Problem to work on: Write out the whole listing, matching it exactly.

Task material:
──────────────────────────────
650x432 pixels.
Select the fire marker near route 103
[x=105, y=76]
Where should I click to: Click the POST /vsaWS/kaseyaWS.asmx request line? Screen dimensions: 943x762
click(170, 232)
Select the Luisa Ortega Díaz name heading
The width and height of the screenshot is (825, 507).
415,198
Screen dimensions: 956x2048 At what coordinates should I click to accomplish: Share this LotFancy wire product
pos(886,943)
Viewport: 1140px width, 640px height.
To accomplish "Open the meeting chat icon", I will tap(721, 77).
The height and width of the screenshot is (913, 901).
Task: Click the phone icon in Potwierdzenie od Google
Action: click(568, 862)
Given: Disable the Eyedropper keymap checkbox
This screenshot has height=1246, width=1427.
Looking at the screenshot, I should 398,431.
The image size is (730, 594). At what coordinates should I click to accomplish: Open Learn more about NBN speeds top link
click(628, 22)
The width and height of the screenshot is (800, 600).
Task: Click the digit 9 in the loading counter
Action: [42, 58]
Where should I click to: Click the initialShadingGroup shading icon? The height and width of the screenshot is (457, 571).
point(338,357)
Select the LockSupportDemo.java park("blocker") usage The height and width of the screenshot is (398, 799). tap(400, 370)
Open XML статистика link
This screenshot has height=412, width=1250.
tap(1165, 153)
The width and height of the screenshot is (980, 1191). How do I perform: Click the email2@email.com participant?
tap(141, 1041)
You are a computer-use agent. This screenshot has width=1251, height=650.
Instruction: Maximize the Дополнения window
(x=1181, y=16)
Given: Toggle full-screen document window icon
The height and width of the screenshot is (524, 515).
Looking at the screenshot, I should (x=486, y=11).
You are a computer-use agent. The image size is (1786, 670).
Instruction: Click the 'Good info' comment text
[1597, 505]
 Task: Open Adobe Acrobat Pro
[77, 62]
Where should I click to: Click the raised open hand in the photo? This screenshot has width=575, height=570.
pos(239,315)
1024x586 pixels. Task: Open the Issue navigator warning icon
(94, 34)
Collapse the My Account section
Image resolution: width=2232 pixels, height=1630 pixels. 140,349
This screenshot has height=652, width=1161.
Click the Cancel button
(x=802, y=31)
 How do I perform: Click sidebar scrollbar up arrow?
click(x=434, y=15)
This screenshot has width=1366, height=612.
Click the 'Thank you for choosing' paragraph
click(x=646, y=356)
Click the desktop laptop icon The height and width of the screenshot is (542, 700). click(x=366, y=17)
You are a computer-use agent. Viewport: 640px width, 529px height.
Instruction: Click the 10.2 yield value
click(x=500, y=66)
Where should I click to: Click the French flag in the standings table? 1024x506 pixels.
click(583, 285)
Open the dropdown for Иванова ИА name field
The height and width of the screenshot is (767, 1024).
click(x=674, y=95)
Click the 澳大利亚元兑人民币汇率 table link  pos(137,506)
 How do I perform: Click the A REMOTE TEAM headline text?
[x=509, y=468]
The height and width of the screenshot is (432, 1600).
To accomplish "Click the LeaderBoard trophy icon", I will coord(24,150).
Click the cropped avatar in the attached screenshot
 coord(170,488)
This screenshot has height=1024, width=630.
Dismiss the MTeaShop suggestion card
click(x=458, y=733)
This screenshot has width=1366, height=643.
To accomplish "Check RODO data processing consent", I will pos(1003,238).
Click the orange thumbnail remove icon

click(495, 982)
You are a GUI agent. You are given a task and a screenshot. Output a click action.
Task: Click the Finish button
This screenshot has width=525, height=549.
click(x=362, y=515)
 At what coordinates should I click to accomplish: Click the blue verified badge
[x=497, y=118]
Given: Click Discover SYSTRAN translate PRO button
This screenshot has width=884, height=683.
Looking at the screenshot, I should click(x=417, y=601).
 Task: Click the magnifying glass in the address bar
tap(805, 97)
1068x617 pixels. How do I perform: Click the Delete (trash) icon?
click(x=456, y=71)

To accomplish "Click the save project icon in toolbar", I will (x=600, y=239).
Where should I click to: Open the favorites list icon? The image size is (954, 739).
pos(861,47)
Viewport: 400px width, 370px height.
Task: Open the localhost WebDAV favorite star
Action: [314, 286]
──────────────────────────────
Answer box:
650x432 pixels.
Select the fire marker near route 103
[x=105, y=76]
Where should I click to: Click the POST /vsaWS/kaseyaWS.asmx request line? Screen dimensions: 943x762
click(170, 232)
Select the Luisa Ortega Díaz name heading
The width and height of the screenshot is (825, 507).
415,198
Screen dimensions: 956x2048 At what coordinates should I click to accomplish: Share this LotFancy wire product
pos(886,943)
Viewport: 1140px width, 640px height.
To accomplish "Open the meeting chat icon", I will tap(721, 77).
The height and width of the screenshot is (913, 901).
Task: Click the phone icon in Potwierdzenie od Google
Action: click(568, 862)
Given: Disable the Eyedropper keymap checkbox
This screenshot has height=1246, width=1427.
Looking at the screenshot, I should 398,431.
The image size is (730, 594). At what coordinates should I click to accomplish: Open Learn more about NBN speeds top link
click(628, 22)
The width and height of the screenshot is (800, 600).
Task: Click the digit 9 in the loading counter
Action: [42, 58]
Where should I click to: Click the initialShadingGroup shading icon? The height and width of the screenshot is (457, 571).
point(338,357)
Select the LockSupportDemo.java park("blocker") usage The height and width of the screenshot is (398, 799). tap(400, 370)
Open XML статистика link
This screenshot has height=412, width=1250.
tap(1165, 153)
The width and height of the screenshot is (980, 1191). How do I perform: Click the email2@email.com participant?
tap(141, 1041)
You are a computer-use agent. This screenshot has width=1251, height=650.
Instruction: Maximize the Дополнения window
(x=1181, y=16)
Given: Toggle full-screen document window icon
The height and width of the screenshot is (524, 515).
Looking at the screenshot, I should (x=486, y=11).
You are a computer-use agent. The image size is (1786, 670).
Instruction: Click the 'Good info' comment text
[1597, 505]
 Task: Open Adobe Acrobat Pro
[77, 62]
Where should I click to: Click the raised open hand in the photo? This screenshot has width=575, height=570.
pos(239,315)
1024x586 pixels. Task: Open the Issue navigator warning icon
(94, 34)
Collapse the My Account section
Image resolution: width=2232 pixels, height=1630 pixels. 140,349
This screenshot has height=652, width=1161.
Click the Cancel button
(x=802, y=31)
 How do I perform: Click sidebar scrollbar up arrow?
click(x=434, y=15)
This screenshot has width=1366, height=612.
Click the 'Thank you for choosing' paragraph
click(x=646, y=356)
Click the desktop laptop icon The height and width of the screenshot is (542, 700). click(x=366, y=17)
You are a computer-use agent. Viewport: 640px width, 529px height.
Instruction: Click the 10.2 yield value
click(x=500, y=66)
Where should I click to: Click the French flag in the standings table? 1024x506 pixels.
click(583, 285)
Open the dropdown for Иванова ИА name field
The height and width of the screenshot is (767, 1024).
click(x=674, y=95)
Click the 澳大利亚元兑人民币汇率 table link  pos(137,506)
 How do I perform: Click the A REMOTE TEAM headline text?
[x=509, y=468]
The height and width of the screenshot is (432, 1600).
To accomplish "Click the LeaderBoard trophy icon", I will coord(24,150).
Click the cropped avatar in the attached screenshot
 coord(170,488)
This screenshot has height=1024, width=630.
Dismiss the MTeaShop suggestion card
click(x=458, y=733)
This screenshot has width=1366, height=643.
To accomplish "Check RODO data processing consent", I will pos(1003,238).
Click the orange thumbnail remove icon

click(495, 982)
You are a GUI agent. You are given a task and a screenshot. Output a click action.
Task: Click the Finish button
This screenshot has width=525, height=549.
click(x=362, y=515)
 At what coordinates should I click to accomplish: Click the blue verified badge
[x=497, y=118]
Given: Click Discover SYSTRAN translate PRO button
This screenshot has width=884, height=683.
Looking at the screenshot, I should click(x=417, y=601).
 Task: Click the magnifying glass in the address bar
tap(805, 97)
1068x617 pixels. How do I perform: Click the Delete (trash) icon?
click(x=456, y=71)

To accomplish "Click the save project icon in toolbar", I will (x=600, y=239).
Where should I click to: Open the favorites list icon? The image size is (954, 739).
pos(861,47)
Viewport: 400px width, 370px height.
Task: Open the localhost WebDAV favorite star
Action: [314, 286]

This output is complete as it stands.